Johann Heinrich Gustav Meyer (14 January 1816, Frauendorf - 27 May 1877, Berlin) often just referred to as Gustav Meyer, was a German landscape architect and garden historian. As director of the gardens in the city of Berlin he designed parks and green areas for the city and use by the citizens. He also wrote a gardens manual Lehrbuch der schönen Gartenkunst: mit besonderer Rücksicht auf die praktische Ausführung von Gärten und Parkanlagen (1873) which included a historical view on gardening styles from Arabia, China, England, Italy, France and Holland.

Meyer trained at the Royal Gardening School in Potsdam under Peter Joseph Lenné and others. He worked on the planning of gardens, landscape photography and designed several gardens around Potsdam on orders from Frederick William IV. The style of gardening is called the Lenné Meyer school and used both geometric forms and free-form styles. He was appointed as court gardener in 1859. On July 1, 1870, he was appointed garden director of Berlin. His work included the design of Treptower Park and Humboldthain in which he used Humboldt's idea of using vegetation from different parts of the world.

He died in 1877 and is buried at Saarmunderstraße, now Heinrich-Mann-Allee 25, in Potsdam. He was succeeded by Hermann Mächtig (1837–1909). Gustav-Meyer-Allee and Gustav-Meyer-Straße (Zehlendorf) are named after him.
========
## GIVEN TASK A
For each statement about Gustav Meyer, say yes or no according to the text, and quote the words from it that settle the matter: (i) Meyer trained at the Royal Gardening School in Potsdam. (ii) Meyer became garden director of Berlin in 1859. (iii) Hermann Mächtig succeeded Meyer.
## GIVEN TASK B
Transcribe the part of the text on Gustav Meyer starting with "He died in 1877" and going on through "named after him.".
## GIVEN TASK C
Summarize the text on Gustav Meyer in two sentences.
Answer using only the text about Gustav Meyer, not the data.

## DATASET EXCERPT
========
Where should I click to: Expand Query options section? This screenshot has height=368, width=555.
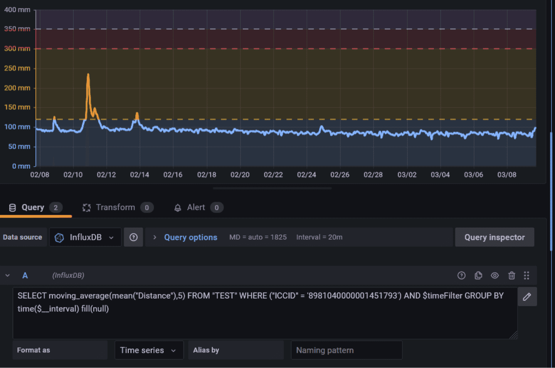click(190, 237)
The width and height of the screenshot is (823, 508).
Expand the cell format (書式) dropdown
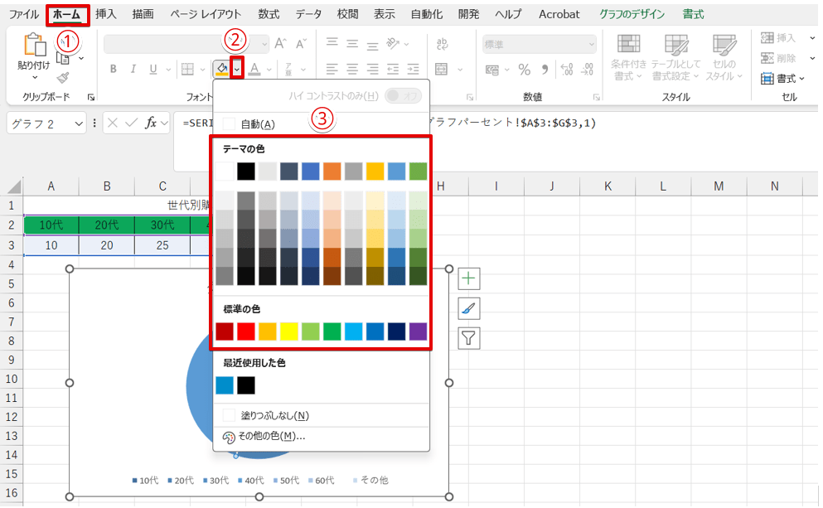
========
## CORRECT RESULT A
(i) Yes: "Meyer trained at the Royal Gardening School in Potsdam under Peter Joseph Lenné and others."
(ii) No: "He was appointed as court gardener in 1859." and "On July 1, 1870, he was appointed garden director of Berlin."
(iii) Yes: "He was succeeded by Hermann Mächtig (1837–1909)."

## CORRECT RESULT B
He died in 1877 and is buried at Saarmunderstraße, now Heinrich-Mann-Allee 25, in Potsdam. He was succeeded by Hermann Mächtig (1837–1909). Gustav-Meyer-Allee and Gustav-Meyer-Straße (Zehlendorf) are named after him.

## CORRECT RESULT C
Gustav Meyer was a German landscape architect and garden historian who trained in Potsdam under Peter Joseph Lenné. He later served as garden director of Berlin, where his work included Treptower Park and Humboldthain, and he wrote a gardens manual in 1873.